There will be men who will meet your requirement of relationship before sex, even if there are fewer of them. If that is what you want then look for those men. If you are clear with him from the start and you aren’t expecting an impossible man in other respects you should not be compromising your values for other people’s norms.

VimesandhisCardboardBoots · 14/05/2025 16:32

I think most men (myself included) don't want to commit to a relationship unless they know they're compatible sexually. Some will be honest about that, whereas some will say whatever they need to in order to have sex.

I can think of at least two people in my 20s who I went out with a number of times and then broke up with after having sex with them. The first we just didn't click at all sexually, we had a few encounters but it was like a comedy of errors, teeth would clash as we kissed, our rhythms would just be completely different from each other. The second was so aggressive in bed that I honestly just didn't fancy a second attempt.

Both of them probably think I was just interested in a shag, and was saying whatever I needed to to get them into bed. That wasn't true, I'd liked both of them a lot, I'd enjoyed the dates we'd had and could see a proper relationship forming. One of them I'd fancied from afar since school!

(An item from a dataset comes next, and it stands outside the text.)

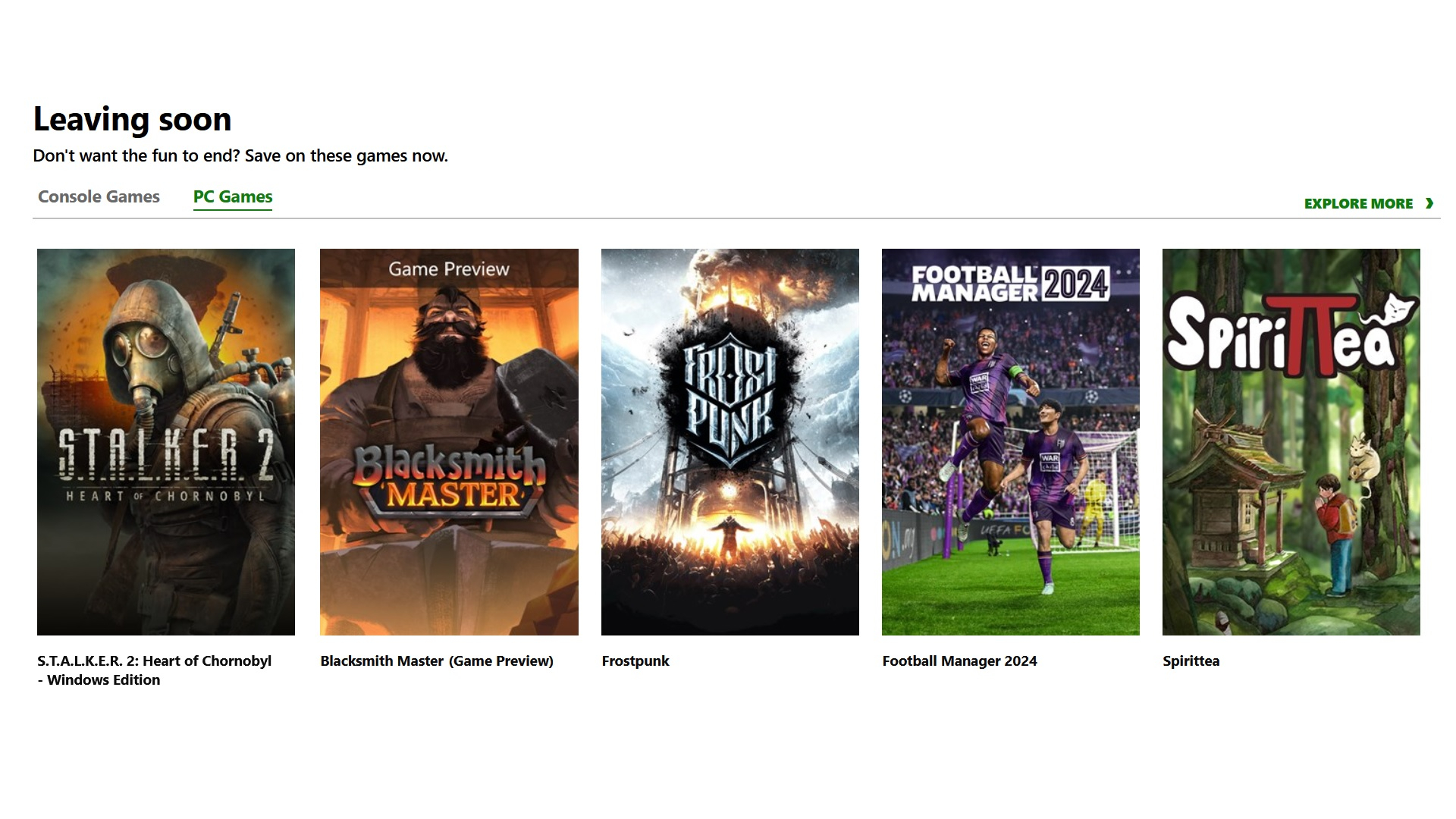
Task: Click the Football Manager 2024 logo on cover
Action: coord(1010,284)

But I wasn't going to a continue a relationship that didn't work sexually, just because other aspects were good. Following the second one, I learnt to be a lot more careful about using the words boyfriend / girlfriend / relationship, and was honest that I wouldn't put a label on things until we'd had sex. That put some people off, but was probably better than the alternative.

Smithey885 · 14/05/2025 17:40

I think the same applies to both sexes if I'm being honest.

From what i've read on MN, especially in the OLD threads, a lot of women want sex before a relationship to ensure they are compatible sexually, just like a man might want the same. This is different to ONS or casual sex, and there needs to be a connection first, I think after dates 3 or 4 is pretty common, there is still some form of emotional connection but not so much that if the sex is shit you'll break each others hearts.

FortyElephants · 14/05/2025 17:55

Personally I would never consider myself in any kind of commitment or relationship with a person I hadn't had sex with. Investing a lot in someone who might not be sexually compatible with me is not something I would ever do. So it's not wrong for men to want/hope for sex before being your official boyfriend, it's not sleazy, it's just not for you. YANBU to want to date however you want but your pool of potential boyfriends will be fairly small.